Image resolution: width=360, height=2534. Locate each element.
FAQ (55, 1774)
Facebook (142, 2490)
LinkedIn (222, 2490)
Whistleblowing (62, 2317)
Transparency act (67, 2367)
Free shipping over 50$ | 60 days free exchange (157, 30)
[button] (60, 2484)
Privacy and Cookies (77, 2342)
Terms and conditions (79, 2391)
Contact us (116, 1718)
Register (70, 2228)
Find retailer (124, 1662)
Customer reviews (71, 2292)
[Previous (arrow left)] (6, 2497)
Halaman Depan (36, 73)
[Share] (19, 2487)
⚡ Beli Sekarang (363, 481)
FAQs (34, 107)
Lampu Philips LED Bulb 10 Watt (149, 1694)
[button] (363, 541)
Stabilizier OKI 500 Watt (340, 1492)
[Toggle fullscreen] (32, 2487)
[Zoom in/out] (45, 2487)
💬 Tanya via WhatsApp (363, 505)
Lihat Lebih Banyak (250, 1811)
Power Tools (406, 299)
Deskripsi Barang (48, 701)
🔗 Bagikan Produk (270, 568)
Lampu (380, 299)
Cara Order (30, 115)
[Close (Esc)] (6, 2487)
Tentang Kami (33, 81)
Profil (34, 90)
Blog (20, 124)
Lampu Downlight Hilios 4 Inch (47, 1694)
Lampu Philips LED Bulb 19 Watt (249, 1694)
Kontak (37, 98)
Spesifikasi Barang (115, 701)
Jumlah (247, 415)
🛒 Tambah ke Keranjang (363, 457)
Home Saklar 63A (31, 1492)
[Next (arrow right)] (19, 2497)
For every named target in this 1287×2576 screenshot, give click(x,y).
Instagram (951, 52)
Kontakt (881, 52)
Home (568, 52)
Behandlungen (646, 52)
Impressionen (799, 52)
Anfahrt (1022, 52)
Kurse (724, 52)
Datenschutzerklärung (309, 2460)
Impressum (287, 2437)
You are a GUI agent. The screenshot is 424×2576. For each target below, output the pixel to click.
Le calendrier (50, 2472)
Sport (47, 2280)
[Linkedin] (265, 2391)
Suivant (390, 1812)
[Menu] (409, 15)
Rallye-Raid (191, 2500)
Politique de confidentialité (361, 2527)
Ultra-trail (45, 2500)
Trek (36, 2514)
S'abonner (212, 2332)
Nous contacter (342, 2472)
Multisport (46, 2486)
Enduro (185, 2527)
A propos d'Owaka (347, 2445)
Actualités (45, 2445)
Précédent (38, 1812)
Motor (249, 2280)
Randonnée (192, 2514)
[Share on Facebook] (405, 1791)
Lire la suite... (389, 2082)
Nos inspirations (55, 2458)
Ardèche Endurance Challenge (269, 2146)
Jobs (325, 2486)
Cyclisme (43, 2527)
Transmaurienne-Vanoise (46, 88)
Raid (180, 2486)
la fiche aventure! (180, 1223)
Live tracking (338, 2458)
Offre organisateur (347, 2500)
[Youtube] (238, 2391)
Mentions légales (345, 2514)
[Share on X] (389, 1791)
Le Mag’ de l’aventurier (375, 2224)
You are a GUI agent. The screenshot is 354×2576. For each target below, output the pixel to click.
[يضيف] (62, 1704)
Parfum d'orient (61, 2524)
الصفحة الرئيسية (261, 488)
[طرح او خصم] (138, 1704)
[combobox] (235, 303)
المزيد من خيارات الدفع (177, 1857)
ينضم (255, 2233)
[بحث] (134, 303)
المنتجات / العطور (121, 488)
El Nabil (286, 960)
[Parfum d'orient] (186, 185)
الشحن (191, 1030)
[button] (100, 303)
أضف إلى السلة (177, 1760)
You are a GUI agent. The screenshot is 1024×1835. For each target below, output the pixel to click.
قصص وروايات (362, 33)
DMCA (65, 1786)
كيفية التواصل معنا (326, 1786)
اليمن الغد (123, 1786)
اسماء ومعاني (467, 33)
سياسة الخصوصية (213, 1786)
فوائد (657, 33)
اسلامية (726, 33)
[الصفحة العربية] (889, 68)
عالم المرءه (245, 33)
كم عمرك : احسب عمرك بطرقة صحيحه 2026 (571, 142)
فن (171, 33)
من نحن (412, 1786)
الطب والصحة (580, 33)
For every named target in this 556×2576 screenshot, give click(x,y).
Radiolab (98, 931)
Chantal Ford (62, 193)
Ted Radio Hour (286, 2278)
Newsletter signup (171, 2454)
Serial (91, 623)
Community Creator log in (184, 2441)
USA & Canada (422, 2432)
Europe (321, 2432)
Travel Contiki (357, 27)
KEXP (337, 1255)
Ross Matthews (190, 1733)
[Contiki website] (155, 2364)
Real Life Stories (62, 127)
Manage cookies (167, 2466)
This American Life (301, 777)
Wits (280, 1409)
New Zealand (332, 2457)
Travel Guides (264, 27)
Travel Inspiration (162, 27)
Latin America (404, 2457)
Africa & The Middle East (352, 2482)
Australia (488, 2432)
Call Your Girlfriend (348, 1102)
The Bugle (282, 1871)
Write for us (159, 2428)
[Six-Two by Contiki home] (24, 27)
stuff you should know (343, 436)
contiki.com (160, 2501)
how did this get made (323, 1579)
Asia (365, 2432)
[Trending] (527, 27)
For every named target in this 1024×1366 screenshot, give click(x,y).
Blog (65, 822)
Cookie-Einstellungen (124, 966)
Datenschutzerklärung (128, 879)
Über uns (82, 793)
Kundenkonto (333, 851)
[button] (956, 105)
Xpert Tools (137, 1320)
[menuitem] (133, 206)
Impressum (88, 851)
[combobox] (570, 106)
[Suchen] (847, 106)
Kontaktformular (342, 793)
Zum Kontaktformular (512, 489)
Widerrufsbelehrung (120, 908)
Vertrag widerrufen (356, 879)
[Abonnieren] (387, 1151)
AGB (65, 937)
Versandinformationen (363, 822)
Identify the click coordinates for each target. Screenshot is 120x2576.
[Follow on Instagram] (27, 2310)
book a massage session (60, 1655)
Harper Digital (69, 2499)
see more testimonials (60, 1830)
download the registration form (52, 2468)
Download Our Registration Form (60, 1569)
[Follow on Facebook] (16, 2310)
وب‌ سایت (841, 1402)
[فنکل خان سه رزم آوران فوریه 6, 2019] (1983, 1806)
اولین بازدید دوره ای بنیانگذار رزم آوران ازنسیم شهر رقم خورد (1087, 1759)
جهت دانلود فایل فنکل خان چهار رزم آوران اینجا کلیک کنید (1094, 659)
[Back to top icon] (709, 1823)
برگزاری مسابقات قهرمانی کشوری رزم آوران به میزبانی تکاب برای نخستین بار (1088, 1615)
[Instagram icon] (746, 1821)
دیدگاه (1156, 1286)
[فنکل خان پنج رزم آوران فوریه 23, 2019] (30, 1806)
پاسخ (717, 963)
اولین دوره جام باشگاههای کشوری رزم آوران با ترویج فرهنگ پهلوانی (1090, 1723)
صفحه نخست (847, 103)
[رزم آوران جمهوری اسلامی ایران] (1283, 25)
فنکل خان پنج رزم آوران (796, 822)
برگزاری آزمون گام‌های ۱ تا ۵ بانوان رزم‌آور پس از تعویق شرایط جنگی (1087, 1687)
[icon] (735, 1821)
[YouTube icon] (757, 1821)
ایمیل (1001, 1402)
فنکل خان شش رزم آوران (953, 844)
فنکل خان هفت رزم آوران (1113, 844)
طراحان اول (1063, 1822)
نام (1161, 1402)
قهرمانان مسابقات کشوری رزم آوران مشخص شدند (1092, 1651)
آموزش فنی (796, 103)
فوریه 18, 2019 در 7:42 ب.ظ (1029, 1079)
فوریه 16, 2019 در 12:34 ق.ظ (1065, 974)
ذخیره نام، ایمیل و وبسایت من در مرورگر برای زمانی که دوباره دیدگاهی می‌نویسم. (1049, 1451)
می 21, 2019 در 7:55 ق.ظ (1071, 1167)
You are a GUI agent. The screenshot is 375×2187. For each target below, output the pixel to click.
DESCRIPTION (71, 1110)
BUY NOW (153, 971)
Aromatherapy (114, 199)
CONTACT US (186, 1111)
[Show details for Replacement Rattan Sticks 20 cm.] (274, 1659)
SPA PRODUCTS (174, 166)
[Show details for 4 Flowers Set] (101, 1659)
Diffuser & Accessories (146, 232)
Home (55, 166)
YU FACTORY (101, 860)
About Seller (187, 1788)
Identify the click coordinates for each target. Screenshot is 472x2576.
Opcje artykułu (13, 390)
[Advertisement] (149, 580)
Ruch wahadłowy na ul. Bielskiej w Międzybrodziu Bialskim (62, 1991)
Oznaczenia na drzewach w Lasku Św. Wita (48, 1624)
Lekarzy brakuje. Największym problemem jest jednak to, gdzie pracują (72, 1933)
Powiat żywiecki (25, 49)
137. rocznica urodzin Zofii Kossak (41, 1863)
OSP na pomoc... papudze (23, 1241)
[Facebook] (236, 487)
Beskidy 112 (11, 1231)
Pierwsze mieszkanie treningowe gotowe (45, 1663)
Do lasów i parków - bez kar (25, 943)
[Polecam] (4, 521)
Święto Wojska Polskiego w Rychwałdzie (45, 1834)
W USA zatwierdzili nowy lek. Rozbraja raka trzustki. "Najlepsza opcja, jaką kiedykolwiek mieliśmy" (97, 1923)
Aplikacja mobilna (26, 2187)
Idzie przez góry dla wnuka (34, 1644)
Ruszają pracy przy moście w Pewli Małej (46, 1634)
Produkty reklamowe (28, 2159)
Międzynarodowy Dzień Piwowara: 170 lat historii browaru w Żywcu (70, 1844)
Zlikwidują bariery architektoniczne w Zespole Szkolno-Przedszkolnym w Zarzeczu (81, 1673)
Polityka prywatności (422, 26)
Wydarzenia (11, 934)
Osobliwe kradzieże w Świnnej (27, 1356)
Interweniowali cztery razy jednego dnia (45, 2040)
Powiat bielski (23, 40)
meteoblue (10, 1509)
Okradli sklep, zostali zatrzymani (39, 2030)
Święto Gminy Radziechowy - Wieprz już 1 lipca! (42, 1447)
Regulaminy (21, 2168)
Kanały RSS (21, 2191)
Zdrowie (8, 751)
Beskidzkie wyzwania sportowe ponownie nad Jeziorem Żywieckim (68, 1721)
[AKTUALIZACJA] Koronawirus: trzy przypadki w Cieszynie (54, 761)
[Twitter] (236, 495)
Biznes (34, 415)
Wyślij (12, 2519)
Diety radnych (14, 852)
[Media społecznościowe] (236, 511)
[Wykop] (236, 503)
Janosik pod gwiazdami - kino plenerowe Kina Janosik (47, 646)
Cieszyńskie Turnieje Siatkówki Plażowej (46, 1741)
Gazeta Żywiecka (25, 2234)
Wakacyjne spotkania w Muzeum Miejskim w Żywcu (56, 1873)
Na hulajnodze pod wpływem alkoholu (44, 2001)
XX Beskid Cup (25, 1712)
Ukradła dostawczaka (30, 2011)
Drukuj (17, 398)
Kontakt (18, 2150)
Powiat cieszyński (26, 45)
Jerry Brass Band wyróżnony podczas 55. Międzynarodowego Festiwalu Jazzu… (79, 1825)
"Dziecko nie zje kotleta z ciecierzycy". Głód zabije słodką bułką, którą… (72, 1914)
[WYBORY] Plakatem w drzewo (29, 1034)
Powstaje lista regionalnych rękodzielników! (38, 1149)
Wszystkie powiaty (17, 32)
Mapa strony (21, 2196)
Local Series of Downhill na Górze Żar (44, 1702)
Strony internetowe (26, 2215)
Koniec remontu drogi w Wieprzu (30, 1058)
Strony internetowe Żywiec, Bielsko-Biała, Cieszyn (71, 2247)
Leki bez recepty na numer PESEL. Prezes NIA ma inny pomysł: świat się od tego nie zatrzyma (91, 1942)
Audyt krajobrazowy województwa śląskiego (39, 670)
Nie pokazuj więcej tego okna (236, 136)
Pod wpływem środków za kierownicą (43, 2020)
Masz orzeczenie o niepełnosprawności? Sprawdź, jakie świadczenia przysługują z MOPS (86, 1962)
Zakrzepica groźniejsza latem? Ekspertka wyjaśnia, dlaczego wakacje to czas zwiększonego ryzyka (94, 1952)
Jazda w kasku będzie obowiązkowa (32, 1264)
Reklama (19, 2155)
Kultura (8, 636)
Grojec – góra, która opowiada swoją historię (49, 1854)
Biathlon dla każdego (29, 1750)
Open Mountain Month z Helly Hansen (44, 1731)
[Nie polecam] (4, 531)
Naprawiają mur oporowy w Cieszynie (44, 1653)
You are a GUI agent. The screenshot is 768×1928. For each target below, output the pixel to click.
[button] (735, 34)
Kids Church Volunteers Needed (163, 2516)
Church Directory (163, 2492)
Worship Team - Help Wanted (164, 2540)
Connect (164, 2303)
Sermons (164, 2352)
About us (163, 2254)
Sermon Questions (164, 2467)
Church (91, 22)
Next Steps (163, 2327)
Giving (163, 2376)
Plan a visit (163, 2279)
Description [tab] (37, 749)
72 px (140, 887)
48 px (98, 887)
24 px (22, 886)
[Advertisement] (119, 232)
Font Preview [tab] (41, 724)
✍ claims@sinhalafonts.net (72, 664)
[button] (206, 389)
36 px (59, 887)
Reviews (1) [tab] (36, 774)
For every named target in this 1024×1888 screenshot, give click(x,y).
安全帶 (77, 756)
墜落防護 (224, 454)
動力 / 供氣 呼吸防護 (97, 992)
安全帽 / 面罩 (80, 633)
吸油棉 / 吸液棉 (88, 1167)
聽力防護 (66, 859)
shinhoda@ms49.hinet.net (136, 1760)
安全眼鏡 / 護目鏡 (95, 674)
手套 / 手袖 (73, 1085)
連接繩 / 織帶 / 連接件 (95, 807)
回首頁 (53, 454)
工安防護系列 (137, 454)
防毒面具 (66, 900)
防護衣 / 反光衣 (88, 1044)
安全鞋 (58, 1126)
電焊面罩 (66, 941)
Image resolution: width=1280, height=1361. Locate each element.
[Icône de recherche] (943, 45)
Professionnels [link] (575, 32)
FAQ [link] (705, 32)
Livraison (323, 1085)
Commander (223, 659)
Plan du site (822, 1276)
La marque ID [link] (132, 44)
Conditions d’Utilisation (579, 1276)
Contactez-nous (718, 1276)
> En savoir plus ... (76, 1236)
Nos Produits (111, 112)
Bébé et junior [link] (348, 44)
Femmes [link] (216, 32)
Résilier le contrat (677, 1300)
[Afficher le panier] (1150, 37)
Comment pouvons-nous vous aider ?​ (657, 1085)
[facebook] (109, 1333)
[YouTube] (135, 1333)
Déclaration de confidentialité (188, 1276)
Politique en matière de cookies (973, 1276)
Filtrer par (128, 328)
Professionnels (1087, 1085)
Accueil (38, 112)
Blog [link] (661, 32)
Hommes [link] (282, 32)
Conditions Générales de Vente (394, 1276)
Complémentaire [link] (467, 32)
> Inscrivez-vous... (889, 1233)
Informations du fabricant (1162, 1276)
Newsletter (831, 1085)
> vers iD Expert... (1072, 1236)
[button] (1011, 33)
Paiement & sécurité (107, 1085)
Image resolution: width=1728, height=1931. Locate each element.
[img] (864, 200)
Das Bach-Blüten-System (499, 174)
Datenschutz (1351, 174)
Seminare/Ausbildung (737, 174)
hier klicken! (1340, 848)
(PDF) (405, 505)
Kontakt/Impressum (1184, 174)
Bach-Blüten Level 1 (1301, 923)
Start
+ + + + +
■ What this task involves: State how many lines in the preceding material contain the word "Barang", and give nothing else.

■ Problem solution: 2